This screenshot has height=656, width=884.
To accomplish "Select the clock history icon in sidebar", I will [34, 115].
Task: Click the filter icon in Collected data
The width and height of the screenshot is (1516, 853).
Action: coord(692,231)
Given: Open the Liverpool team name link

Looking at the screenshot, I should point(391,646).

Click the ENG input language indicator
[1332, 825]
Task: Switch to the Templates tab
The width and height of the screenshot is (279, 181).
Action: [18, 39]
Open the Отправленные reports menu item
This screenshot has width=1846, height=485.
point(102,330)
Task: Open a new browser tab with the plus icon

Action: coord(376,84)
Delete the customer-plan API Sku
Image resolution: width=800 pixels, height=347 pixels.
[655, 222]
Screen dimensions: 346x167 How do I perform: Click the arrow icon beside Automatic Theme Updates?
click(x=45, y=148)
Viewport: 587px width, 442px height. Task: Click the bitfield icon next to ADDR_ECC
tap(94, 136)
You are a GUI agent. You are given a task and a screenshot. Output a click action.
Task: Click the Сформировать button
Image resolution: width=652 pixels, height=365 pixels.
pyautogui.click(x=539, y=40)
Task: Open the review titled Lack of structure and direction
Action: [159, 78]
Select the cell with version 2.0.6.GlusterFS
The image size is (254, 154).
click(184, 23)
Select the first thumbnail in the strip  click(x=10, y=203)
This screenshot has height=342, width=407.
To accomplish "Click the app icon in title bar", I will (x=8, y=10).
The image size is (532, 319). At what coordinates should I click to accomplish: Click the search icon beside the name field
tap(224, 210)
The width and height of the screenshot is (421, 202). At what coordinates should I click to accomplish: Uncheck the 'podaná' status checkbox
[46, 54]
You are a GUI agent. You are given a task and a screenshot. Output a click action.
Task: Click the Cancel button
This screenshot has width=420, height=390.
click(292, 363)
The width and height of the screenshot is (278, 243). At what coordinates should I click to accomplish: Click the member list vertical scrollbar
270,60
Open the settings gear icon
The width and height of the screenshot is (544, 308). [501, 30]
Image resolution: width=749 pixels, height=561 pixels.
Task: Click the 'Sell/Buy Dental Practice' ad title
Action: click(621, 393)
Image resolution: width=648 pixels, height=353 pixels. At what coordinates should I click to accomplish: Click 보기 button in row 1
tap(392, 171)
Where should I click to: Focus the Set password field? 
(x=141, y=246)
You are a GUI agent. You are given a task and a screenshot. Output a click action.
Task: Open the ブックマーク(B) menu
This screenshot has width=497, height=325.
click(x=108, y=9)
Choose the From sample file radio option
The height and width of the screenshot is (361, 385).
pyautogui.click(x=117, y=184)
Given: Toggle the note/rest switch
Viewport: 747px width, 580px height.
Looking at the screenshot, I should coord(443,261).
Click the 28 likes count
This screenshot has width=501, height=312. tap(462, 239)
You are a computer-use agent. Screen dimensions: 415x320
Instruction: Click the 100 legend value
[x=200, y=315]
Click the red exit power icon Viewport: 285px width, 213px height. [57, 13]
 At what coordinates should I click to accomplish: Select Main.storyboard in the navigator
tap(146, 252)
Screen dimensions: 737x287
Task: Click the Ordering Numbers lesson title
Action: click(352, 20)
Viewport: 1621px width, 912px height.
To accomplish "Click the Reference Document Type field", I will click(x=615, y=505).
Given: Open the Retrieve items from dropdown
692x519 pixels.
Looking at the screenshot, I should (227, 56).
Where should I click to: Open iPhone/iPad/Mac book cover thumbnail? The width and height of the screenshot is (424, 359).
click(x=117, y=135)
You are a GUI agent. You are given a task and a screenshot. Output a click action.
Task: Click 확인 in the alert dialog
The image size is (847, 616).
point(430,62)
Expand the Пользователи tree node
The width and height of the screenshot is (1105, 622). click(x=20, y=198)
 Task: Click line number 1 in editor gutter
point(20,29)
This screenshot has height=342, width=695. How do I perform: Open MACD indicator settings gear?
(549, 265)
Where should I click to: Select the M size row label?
-------------------------
* [Request] Print every one of the lines above again, word for word and in the same order.

* [Right answer]
This screenshot has height=656, width=884.
To accomplish "Select the clock history icon in sidebar", I will [34, 115].
Task: Click the filter icon in Collected data
The width and height of the screenshot is (1516, 853).
Action: coord(692,231)
Given: Open the Liverpool team name link

Looking at the screenshot, I should point(391,646).

Click the ENG input language indicator
[1332, 825]
Task: Switch to the Templates tab
The width and height of the screenshot is (279, 181).
Action: [18, 39]
Open the Отправленные reports menu item
This screenshot has width=1846, height=485.
point(102,330)
Task: Open a new browser tab with the plus icon

Action: coord(376,84)
Delete the customer-plan API Sku
Image resolution: width=800 pixels, height=347 pixels.
[655, 222]
Screen dimensions: 346x167 How do I perform: Click the arrow icon beside Automatic Theme Updates?
click(x=45, y=148)
Viewport: 587px width, 442px height. Task: Click the bitfield icon next to ADDR_ECC
tap(94, 136)
You are a GUI agent. You are given a task and a screenshot. Output a click action.
Task: Click the Сформировать button
Image resolution: width=652 pixels, height=365 pixels.
pyautogui.click(x=539, y=40)
Task: Open the review titled Lack of structure and direction
Action: [159, 78]
Select the cell with version 2.0.6.GlusterFS
The image size is (254, 154).
click(184, 23)
Select the first thumbnail in the strip  click(x=10, y=203)
This screenshot has height=342, width=407.
To accomplish "Click the app icon in title bar", I will (x=8, y=10).
The image size is (532, 319). At what coordinates should I click to accomplish: Click the search icon beside the name field
tap(224, 210)
The width and height of the screenshot is (421, 202). At what coordinates should I click to accomplish: Uncheck the 'podaná' status checkbox
[46, 54]
You are a GUI agent. You are given a task and a screenshot. Output a click action.
Task: Click the Cancel button
This screenshot has width=420, height=390.
click(292, 363)
The width and height of the screenshot is (278, 243). At what coordinates should I click to accomplish: Click the member list vertical scrollbar
270,60
Open the settings gear icon
The width and height of the screenshot is (544, 308). [501, 30]
Image resolution: width=749 pixels, height=561 pixels.
Task: Click the 'Sell/Buy Dental Practice' ad title
Action: click(621, 393)
Image resolution: width=648 pixels, height=353 pixels. At what coordinates should I click to accomplish: Click 보기 button in row 1
tap(392, 171)
Where should I click to: Focus the Set password field? 
(x=141, y=246)
You are a GUI agent. You are given a task and a screenshot. Output a click action.
Task: Open the ブックマーク(B) menu
This screenshot has width=497, height=325.
click(x=108, y=9)
Choose the From sample file radio option
The height and width of the screenshot is (361, 385).
pyautogui.click(x=117, y=184)
Given: Toggle the note/rest switch
Viewport: 747px width, 580px height.
Looking at the screenshot, I should coord(443,261).
Click the 28 likes count
This screenshot has width=501, height=312. tap(462, 239)
You are a computer-use agent. Screen dimensions: 415x320
Instruction: Click the 100 legend value
[x=200, y=315]
Click the red exit power icon Viewport: 285px width, 213px height. [57, 13]
 At what coordinates should I click to accomplish: Select Main.storyboard in the navigator
tap(146, 252)
Screen dimensions: 737x287
Task: Click the Ordering Numbers lesson title
Action: click(352, 20)
Viewport: 1621px width, 912px height.
To accomplish "Click the Reference Document Type field", I will click(x=615, y=505).
Given: Open the Retrieve items from dropdown
692x519 pixels.
Looking at the screenshot, I should (227, 56).
Where should I click to: Open iPhone/iPad/Mac book cover thumbnail? The width and height of the screenshot is (424, 359).
click(x=117, y=135)
You are a GUI agent. You are given a task and a screenshot. Output a click action.
Task: Click 확인 in the alert dialog
The image size is (847, 616).
point(430,62)
Expand the Пользователи tree node
The width and height of the screenshot is (1105, 622). click(x=20, y=198)
 Task: Click line number 1 in editor gutter
point(20,29)
This screenshot has height=342, width=695. How do I perform: Open MACD indicator settings gear?
(549, 265)
Where should I click to: Select the M size row label?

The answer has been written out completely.